[AIM OF THE EXERCISE]
Type out the lines below exactly, pictures excluded.

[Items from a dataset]
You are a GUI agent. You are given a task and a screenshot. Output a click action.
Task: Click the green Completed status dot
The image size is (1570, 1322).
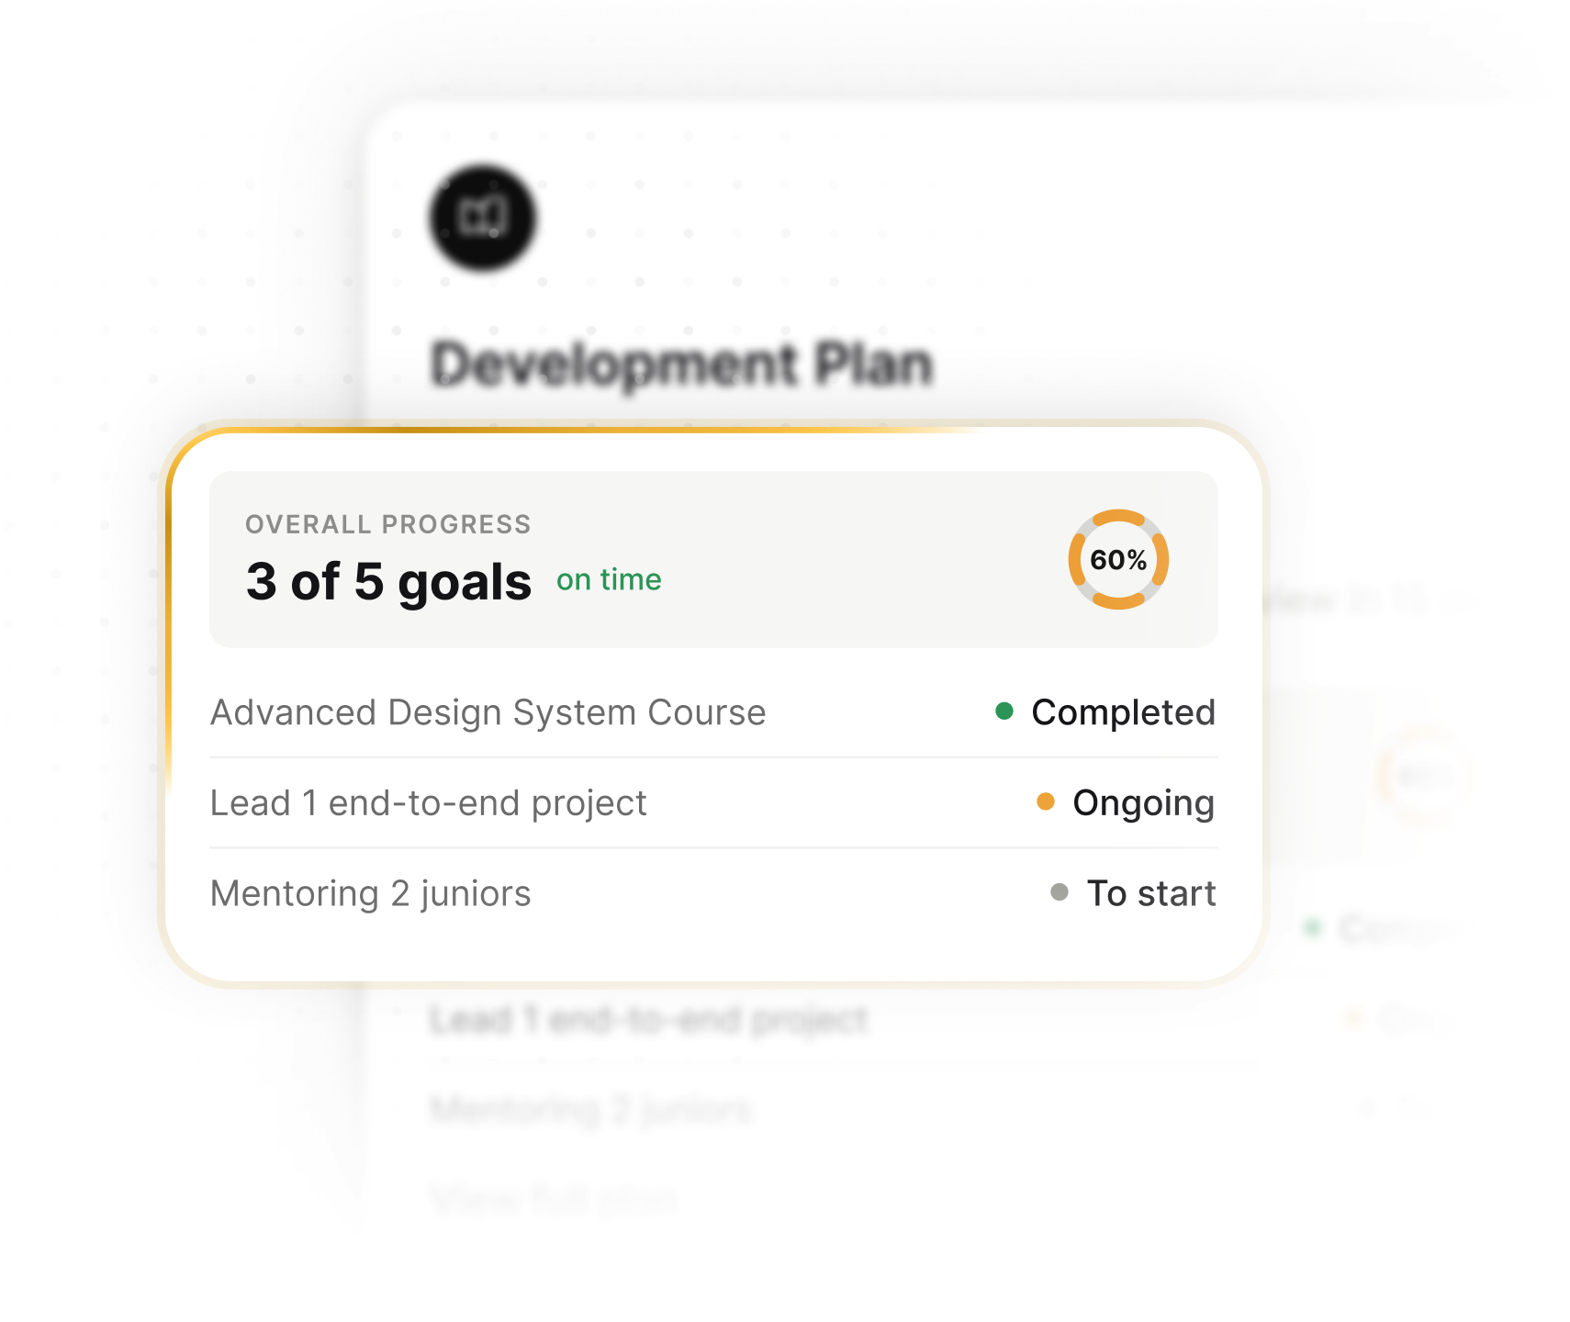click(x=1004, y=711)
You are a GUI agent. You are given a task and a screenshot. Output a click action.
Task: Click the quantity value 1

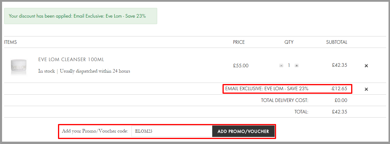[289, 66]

[RESULT OF THE TASK]
You are a GUI agent. You are given a task and a screenshot. Output a click action.
Task: Click the green Completed status dot
The image size is (1570, 1322).
click(x=1004, y=711)
You are a GUI agent. You are given a task and a screenshot. Output a click action.
Task: Click the quantity value 1

[289, 66]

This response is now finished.